未城さんの言葉に僕も驚いた。お葬式はショックで来れないことがあるというのは何となくわかるが、その後一度も来ていないことがあるだろうか。親友なら、尚更。

「……それ、は」

 彼女は目を逸らし、視線を下に向けた。答えにくいことなのだろう。未城さんにも答えにくいことがあった、だから、察して、わかりました、と言葉を続ける。

「ここでは話しにくいと思いますので、人目のないところに行きましょう」

 僕はてっきりあのカフェに行くのだろうと思ったのだが、三人で入ったのはカラオケ。確かに防音だし人目はないが、こういった場所になれていない僕はこの独特な空間に緊張した。


「由那は、確かに貴女の話をしていました。親友がいるって、昔写真を見せてくれたこともあります」
「……」


 果凛さんは俯き、座った膝の上に置いた手は拳を握っていた。僕には俯いている理由が、何となくわかった。

「未城さんを見ると、由那さんを思い出しますか?」

 僕がそう問いかけると僕の方を見て、また視線を落とした。図星、だったのだろう。やはり未城さんを連れてきてよかった。彼女がとても大人しく逃げずに話をしてくれる。

「……えぇ、だって似ているもの」
「双子ですから、私と由那は」

 なんだか今日の未城さんは僕と話す時よりもその柔らかさがなくなっている気がした。本気で、由那さんの事を考えているからだろう。


「双子……そういえば、言ってたかも、妹がいるって」

「……教えて頂けますか、どうして由那に会いにこないのか」


 いつまでも自分から話そうとしない彼女に未城さんは待てずにそう問いかける。僕はそれを見守ることしか出来ない。


「……会いに行けないの。私は由那に許されていないから」
「……どういうことですか」

 きゅ、と彼女が唇を結んだ。思い出したくない、言いたくない、そういった表情だ。僕が彼女に由那さんのことを聞いた時も、まず最初に、私のせいじゃない、そう言っていた。


「由那さんが死ぬ前、何があったんですか」


 僕は見守ることをやめ、できるだけ穏やかな声で問いかける。私のせいじゃない、は、まるで自分に言い聞かせているみたいだと思ったから。

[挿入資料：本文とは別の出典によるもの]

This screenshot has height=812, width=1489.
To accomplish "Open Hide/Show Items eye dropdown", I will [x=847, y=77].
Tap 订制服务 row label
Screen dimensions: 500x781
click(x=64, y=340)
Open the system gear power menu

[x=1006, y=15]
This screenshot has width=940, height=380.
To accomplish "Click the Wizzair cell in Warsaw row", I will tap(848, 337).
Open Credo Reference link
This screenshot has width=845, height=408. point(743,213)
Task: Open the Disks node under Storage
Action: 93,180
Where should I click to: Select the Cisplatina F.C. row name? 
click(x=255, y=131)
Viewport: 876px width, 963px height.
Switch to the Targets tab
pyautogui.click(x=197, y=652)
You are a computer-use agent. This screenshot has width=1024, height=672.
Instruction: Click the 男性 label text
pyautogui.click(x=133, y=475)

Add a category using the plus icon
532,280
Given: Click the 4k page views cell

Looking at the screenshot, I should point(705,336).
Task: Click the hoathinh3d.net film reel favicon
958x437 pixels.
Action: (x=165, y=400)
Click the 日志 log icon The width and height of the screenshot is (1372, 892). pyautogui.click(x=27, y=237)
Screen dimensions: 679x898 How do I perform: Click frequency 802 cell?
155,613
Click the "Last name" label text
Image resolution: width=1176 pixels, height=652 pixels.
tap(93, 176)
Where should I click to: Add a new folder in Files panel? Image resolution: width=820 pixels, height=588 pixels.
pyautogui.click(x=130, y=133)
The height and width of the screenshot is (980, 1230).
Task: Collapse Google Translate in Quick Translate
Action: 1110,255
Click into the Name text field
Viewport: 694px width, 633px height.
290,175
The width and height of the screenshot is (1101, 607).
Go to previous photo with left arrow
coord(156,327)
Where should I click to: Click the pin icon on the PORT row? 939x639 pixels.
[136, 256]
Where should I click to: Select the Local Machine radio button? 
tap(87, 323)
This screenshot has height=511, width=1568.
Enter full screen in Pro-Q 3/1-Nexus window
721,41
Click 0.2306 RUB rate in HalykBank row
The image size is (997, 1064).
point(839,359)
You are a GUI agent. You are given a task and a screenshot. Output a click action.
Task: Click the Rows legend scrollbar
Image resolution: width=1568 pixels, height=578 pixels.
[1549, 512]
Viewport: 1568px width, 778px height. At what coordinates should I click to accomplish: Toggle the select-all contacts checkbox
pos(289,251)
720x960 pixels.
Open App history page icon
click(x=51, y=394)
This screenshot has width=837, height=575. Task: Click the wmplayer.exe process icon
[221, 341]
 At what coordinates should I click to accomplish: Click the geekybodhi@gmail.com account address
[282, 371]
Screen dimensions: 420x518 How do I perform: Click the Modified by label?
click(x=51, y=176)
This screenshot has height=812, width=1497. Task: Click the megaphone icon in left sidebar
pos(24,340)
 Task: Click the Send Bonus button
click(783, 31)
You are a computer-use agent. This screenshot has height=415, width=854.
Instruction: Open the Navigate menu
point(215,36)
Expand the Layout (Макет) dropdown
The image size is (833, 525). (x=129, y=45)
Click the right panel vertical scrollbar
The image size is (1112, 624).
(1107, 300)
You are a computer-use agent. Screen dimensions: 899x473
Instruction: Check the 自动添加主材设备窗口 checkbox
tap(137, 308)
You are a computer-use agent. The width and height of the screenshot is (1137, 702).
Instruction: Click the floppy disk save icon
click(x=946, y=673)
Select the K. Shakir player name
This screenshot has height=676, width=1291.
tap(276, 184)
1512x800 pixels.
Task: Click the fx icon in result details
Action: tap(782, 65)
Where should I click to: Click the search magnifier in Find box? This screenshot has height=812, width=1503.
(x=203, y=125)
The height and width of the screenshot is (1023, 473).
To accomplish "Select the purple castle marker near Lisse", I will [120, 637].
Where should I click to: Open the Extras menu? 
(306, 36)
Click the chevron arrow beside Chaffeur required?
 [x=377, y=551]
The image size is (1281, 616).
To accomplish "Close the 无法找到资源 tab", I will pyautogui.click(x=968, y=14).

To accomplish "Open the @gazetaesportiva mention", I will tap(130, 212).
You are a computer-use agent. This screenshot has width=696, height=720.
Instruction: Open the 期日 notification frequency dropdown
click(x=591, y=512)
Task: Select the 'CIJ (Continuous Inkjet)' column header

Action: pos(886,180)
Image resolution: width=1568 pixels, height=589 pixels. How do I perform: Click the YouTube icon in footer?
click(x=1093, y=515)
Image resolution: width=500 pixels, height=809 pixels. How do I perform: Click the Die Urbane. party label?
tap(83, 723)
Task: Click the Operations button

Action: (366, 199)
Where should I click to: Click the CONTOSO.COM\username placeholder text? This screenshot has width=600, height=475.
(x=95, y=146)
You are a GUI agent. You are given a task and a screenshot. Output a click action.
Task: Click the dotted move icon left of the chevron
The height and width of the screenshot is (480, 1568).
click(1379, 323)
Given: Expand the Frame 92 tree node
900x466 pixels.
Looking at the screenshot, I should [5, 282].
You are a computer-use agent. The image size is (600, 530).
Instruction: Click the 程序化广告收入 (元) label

 でも彼女はまた黙った。僕は少し困ったが、ここで引くわけにもいかない。


「教えて欲しいんです。由那さんがどうして自分から死を選んだのか、僕らはずっと知らないままだから」


 お願いします、と僕は頭を下げる。彼女が何かを言うまで、頭を上げない。しばらく、嫌な沈黙が続いた。


「……わかった。私も、ずっと引きずるのは嫌だし、何回もミトセさんみたいな厄介な客の相手はしたくないしね」

 大きなため息の後、彼女はそう言ってくれた。僕は厄介と言われたことは忘れることにして、ありがとう、とお礼を言う。


 そして、昔話が始まった。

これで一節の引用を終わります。